◆ **Records for this exercise**
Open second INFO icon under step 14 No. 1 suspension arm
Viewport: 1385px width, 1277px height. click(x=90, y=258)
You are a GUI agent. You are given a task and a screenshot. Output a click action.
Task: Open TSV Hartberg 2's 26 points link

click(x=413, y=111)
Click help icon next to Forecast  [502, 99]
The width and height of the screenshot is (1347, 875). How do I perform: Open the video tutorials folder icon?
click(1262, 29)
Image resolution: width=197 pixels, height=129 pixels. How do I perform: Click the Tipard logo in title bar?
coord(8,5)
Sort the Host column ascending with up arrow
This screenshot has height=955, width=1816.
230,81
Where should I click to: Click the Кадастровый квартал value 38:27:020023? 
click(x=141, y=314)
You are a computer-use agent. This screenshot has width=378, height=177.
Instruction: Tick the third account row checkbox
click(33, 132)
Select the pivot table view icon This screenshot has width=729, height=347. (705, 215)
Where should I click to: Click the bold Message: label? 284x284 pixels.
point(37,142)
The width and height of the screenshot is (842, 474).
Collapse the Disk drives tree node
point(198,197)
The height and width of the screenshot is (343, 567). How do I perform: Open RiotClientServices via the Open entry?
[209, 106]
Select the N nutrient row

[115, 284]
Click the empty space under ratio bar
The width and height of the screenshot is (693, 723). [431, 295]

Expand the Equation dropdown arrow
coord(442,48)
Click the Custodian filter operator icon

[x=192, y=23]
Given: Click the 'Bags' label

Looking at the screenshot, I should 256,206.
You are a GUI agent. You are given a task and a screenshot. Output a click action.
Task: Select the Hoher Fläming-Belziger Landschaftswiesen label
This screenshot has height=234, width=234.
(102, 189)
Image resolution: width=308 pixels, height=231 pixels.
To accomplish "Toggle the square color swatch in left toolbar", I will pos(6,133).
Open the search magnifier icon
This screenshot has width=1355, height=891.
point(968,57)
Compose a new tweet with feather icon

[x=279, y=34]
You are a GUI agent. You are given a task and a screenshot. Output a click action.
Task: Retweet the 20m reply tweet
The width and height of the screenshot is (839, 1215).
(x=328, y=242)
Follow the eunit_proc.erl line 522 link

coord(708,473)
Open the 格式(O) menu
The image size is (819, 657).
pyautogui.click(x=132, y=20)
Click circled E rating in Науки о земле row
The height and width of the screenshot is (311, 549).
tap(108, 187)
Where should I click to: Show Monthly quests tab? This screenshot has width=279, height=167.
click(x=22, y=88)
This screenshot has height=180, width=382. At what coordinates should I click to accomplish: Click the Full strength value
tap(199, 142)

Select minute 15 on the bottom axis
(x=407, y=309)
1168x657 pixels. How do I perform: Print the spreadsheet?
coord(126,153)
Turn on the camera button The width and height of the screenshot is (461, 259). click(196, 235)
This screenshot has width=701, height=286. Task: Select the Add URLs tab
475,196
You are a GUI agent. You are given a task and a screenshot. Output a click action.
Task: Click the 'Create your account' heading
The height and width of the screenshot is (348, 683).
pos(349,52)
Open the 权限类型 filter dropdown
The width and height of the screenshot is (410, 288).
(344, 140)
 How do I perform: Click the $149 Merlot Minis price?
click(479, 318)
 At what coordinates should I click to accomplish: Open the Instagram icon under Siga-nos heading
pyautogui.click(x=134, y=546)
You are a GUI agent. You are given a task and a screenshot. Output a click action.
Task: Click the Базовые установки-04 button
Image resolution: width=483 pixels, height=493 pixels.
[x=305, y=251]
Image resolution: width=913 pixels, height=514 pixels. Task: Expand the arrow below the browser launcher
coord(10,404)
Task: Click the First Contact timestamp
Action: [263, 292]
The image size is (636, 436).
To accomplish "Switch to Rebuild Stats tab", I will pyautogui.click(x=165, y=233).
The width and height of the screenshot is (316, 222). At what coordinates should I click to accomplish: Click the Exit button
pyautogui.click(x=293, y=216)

◆ **Exercise aim**
Print, exactly as written, the first line of the records above and each line after it until the line with "Click help icon", which is printed too.

◆ **Solution to this problem**
Open second INFO icon under step 14 No. 1 suspension arm
Viewport: 1385px width, 1277px height. click(x=90, y=258)
You are a GUI agent. You are given a task and a screenshot. Output a click action.
Task: Open TSV Hartberg 2's 26 points link

click(x=413, y=111)
Click help icon next to Forecast  [502, 99]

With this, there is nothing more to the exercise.